Portunus segnis occurs largely in coastal waters in seagrass beds and mangroves. it is often encountered under rocks and in rock pools, as well as on sand or mud seabeds. They are most abundant at depths between 2 and 15 m. The small juveniles occur at depth of less than 1 m while the females move to deeper water to spawn.

==Biology==
The diet of Portunus segnis is seasonally dependent, with them eating crustaceans such as other crabs and shrimps more prominently in the summer, and fishes and molluscs more common in the autumn and winter. Although the aforementioned animals form the major part of this species’s diet, studies have identified annelids, cnidarians, plants, and even debris in the stomach of Portunus segnis subjects. This species is mainly nocturnal and hunts across the surface using a zigzag pattern to find its prey, spending the day buried in the sediment with only its eyes, antennae and gills clear of the substrate. In the Persian Gulf and Gulf of Oman egg-bearing females have been reported from all months of the year but their numbers peak in the Autumn. spawning peaks in the winter.

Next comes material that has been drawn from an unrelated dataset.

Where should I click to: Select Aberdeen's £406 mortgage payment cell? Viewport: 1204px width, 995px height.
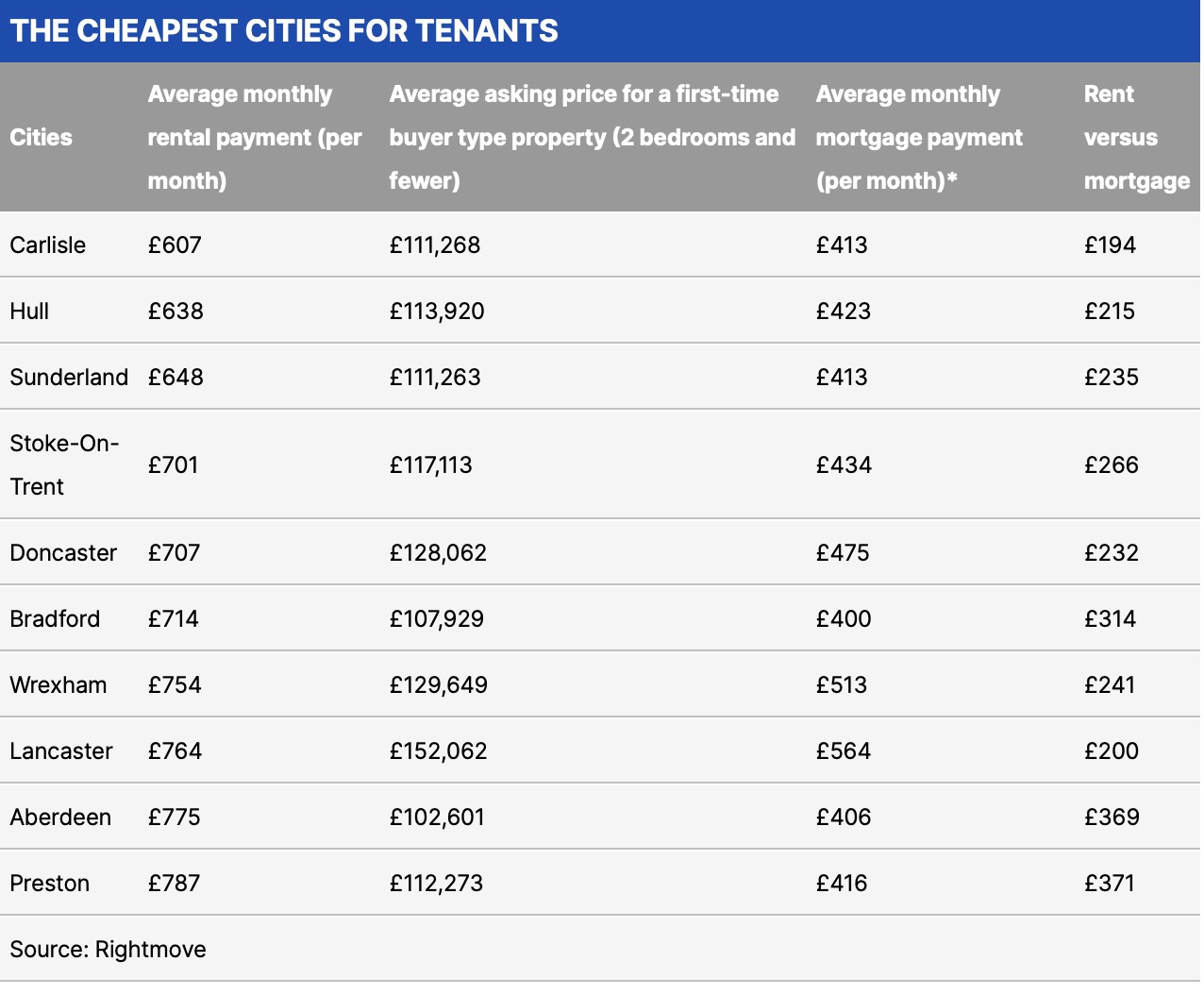[844, 818]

This species is euryhaline, showing a wide tolerance of variations in salinity and can be found in the brackish waters in estuarine environments and in extremely salty waters such as the Great Bitter Lake in Egypt.

The epizoic acorn barnacle Chelonibia patula has been collected from the exoskeleton of this species in the eastern Mediterranean Sea. In addition, a species of Octolasmis, goose barnacles belonging to the family Poecilasmatidae have been recorded on this species. Another condition of P. segnis is the “pepper spot parasite”, which is caused by protozoan hyperparasites which infect cysts containing trematodes and causes then to produce melanin. One of the reasons put forward for the abundance of this species in the Mediterranean is that there are not enough octopuses to predate on them.

==Fisheries==
Portunus segnis is fished for using shrimp trawls, seine nets and stake nets in the Persian Gulf. In 1982 over 100 tonnes was landed in Bahrain and egg-bearing females fetch the highest prices.

===Tunisia===
Portunus segnis reached Tunisian waters in 2014. It has proved very destructive to fish stocks and fishing gear. It is now itself a species profitably fished for. Tunisian fishermen nickname it "Daesh" after the Islamic State of Iraq and the Levant because of its invasiveness and destructiveness.

A new fishery to catch them has started. The fishermen were trained to use pots to catch them. The crabs are not eaten in Tunisia but are exported to Spain and Italy, as well as the United States and Asia.